Optionally, after the initial block output time is detected, the transaction request is processed by at least one block output processing thread to generate transaction data, and the transaction data to be packed is packed at regular time with the block output time in the node as an interval to generate a new block.

In this embodiment, a type of thread may be used to perform both transaction request processing and timing packing to generate a new block, which is referred to as a block output processing thread in this embodiment, and the number of the block output processing threads may be several, and a plurality of block output processing threads may perform processing in series or in parallel. Correspondingly, the threads of the class can not extract and process the transaction requests, so after the initial block output time is detected, at least one block output processing thread is used for processing the transaction requests to generate transaction data, and the transaction data to be packaged is packaged at intervals of block output time in the node to generate a new block.

For example, in the above example, the starting block output time of the local node in the current block generation cycle is 00:10:03, and when the detection time reaches 00:10:03, the local node starts the block output processing thread to process the transaction request and generate a new block in a packaging manner.

According to the technical scheme of the embodiment, the inter-node transition time is obtained from the consensus mechanism data deployed by the local computer, and the sum of the block output time of the block generation cycle of the previous block generation node and the inter-node transition time is used as the initial block output time of the local computer node in the current block generation cycle.

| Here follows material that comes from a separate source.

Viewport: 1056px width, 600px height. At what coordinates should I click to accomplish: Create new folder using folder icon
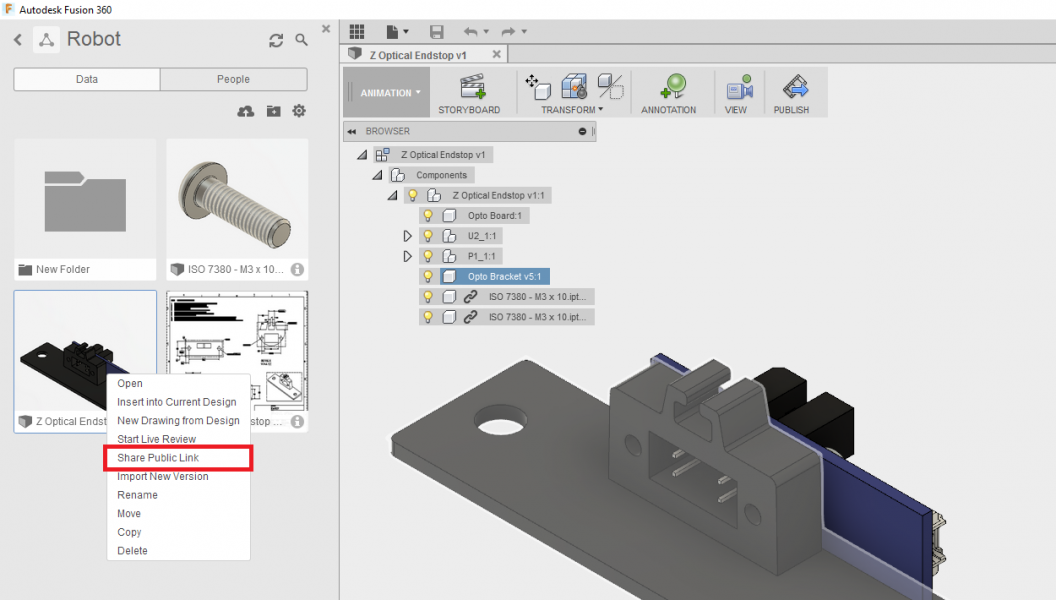coord(273,111)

Thus, after detecting the initial block-out time of reaching the local node, generating a new block in a multi-thread mode according to the in-node block-out rule. According to the embodiment of the invention, when the block generation node is switched, node transition time is added between adjacent switched nodes, so that even if the block output time in the node is shortened according to the block output rule in the node, sufficient time can be provided for the generation of the tail block in the previous block generation node and the sending to the block chain network, under the condition that the block output time of the node is shortened and the confirmation speed of the block is increased, the probability of block chain branching is reduced, the tail block in the previous block generation node is prevented from being discarded, and the block output efficiency and the timeliness of transaction data in the block are improved.

EXAMPLE III

Fig. 3 is a schematic structural diagram of a block generation apparatus according to a third embodiment of the present invention, which is applicable to a case where at least two nodes alternately flow out a consensus mechanism of blocks according to a set rule. The device specifically includes:

an initial block output time obtaining module 310, configured to obtain an initial block output time of a local node in a current block generation period, where the initial block output time is determined according to a block generation period of a previous block generation node and a transition time between nodes;

the block generating module 320 is configured to generate a new block according to the rule of intra-node block output after detecting the initial block output time of reaching the local node.

Optionally, the inter-node transition time is greater than the intra-node block output time, and the intra-node block output time is a block output interval in a block generation period of a single node.

Optionally, the starting block-out time obtaining module 310 is specifically configured to:

and taking the sum of the ending block-out time of the block generation period of the previous block generation node and the transition time between the nodes as the starting block-out time of the local node in the current block generation period.

Optionally, the block generating module 320 includes:

the transaction request processing unit is used for processing the transaction request through at least one transaction processing type thread to generate transaction data after detecting the initial block-out time of reaching the local node;

and the transaction data packing unit is used for regularly packing the generated transaction data to generate a new block by using the packing thread and taking the block-out time in the node as an interval.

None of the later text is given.